Joint Committee on Government and Finance

Sources of Revenue:

General Fund

Legislation creates:

Neither Program nor Fund

Fiscal Note Summary

Effect this measure will have on costs and revenues of state government.

This bill will require the Office of the Legislative Auditor to audit each state agency and constitutional officer every 4 years. As a result, the workload for the Office will increase significantly, thus requiring the addition of new employees. The Legislative Auditor's Office is authorized for 8 audit managers and 51 auditors. Currently, the Office has 8 audit managers and 31 auditors. In 2014, the Office released a total of 25 reports. With an estimated 189 state agencies, the Office would have to average about 47 reports per year just to meet the statutory mandate. To meet this workload increase, it is estimated that the Office would have to increase the number of auditors by 25. This projected estimate of new auditors is based on the current average of auditors/managers it took to complete the 25 audit reports in 2014. Estimates are also assuming that the Office is fully staffed.

Fiscal Note Detail

Effect of Proposal Fiscal Year
Fiscal Year
(Upon Full
1. Estmated Total Cost 0 2,650,000 3,562,443
Personal Services 0 2,500,000 3,359,200
Current Expenses 0 150,000 203,243
Repairs and Alterations 0 0 0
Assets 0 0 0
Other 0 0 0
2. Estimated Total Revenues 0 0 0

Explanation of above estimates (including long-range effect):

The Office of the Legislative Auditor would have to increase its size by approximately 25 auditors to meet the statutory mandate, and continue other audit and research functions. It is estimated that a portion of the auditors would be hired in 2016, and then the rest of the auditors would be hired in 2017. This would increase the size of the Office to a total of 76 auditors. As explained in the memorandum below, high turnover has prevented the Office of the Legislative Auditor from being fully staffed. Thus, the increase in personal services includes salary increases to $50,000 per year for the current auditors, increases for the current managers and directors, bringing the Office to full staff at its currently approved number, plus the additional 25 auditors needed to fulfill the objectives of the bill. Office expenses would increase by $203,243. Estimated office expenses are projected based on the current staff and expenses. Start-up costs including purchasing new office furniture and computers are estimated to be expended in 2016.

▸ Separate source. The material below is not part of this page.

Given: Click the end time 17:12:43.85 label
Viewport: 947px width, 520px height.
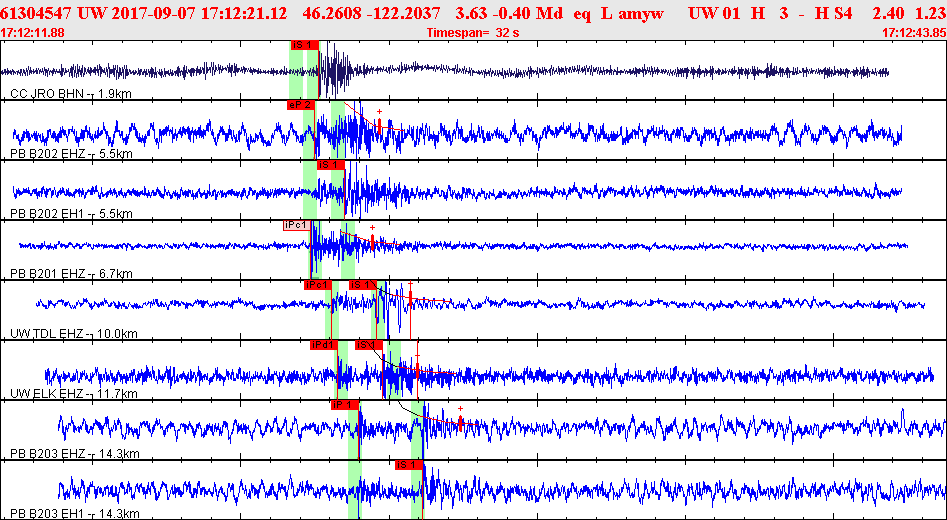Looking at the screenshot, I should pos(914,33).
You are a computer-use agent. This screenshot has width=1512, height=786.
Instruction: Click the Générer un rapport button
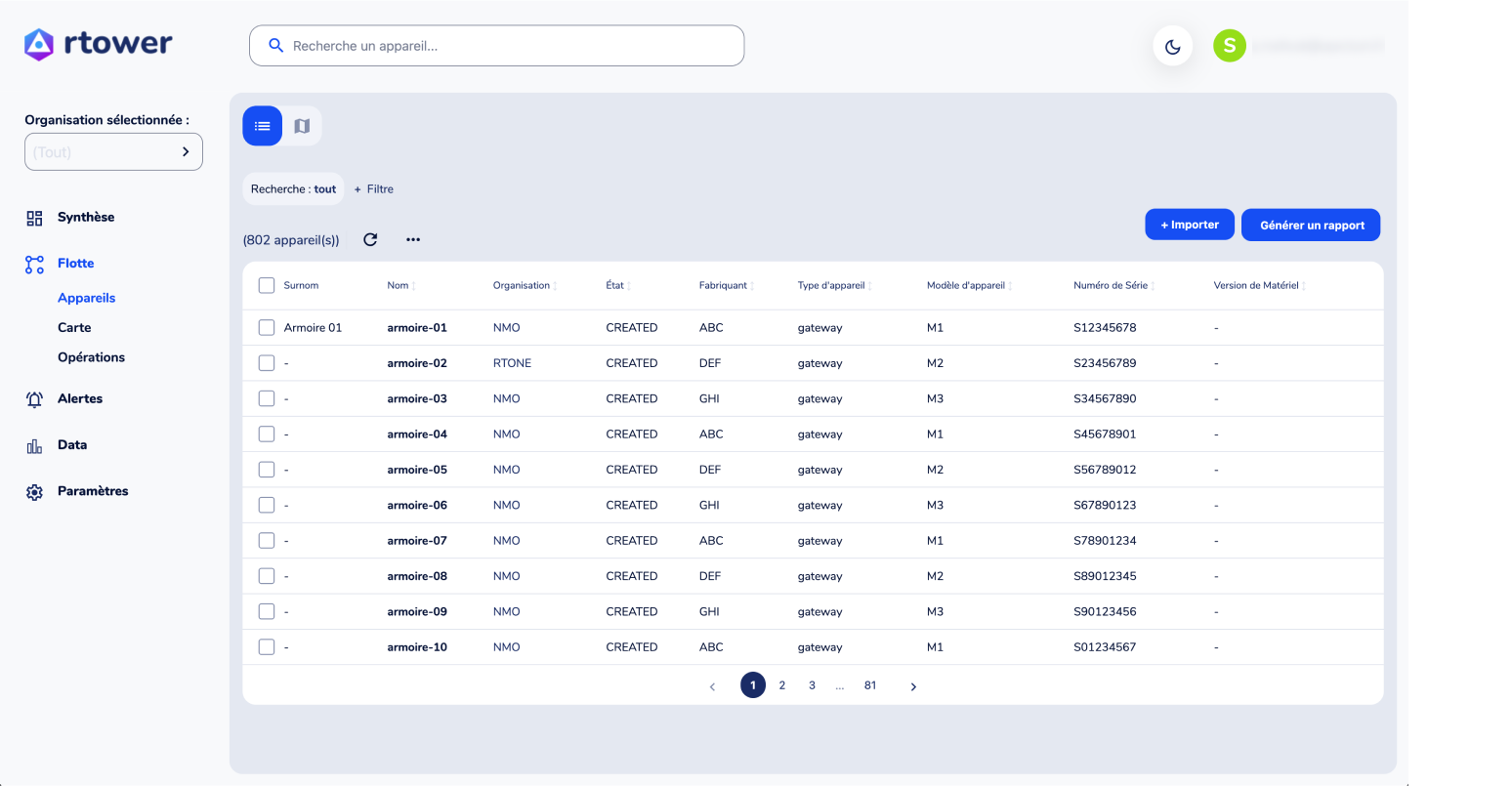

The Office of the Legislative Auditor has been unable to maintain staffing levels primarily due to noncompetitive salaries over the past several years, thus turnover is a significant issue. For the Post Audit Division, the turnover for 2012 was 25%; for 2013 it was 39%; and for 2014 it was 40%. Three employees have resigned thus far in 2015. The Performance Evaluation and Research Division has had turnover issues as well, 22.2%; 11.1%; and 33.3% for 2012 - 2014. Thus, with current turnover rates, the objectives of this bill will be hard to meet. The above analysis includes salary levels which will be more competitive, and would drop the turnover rate allowing for a more experienced staff.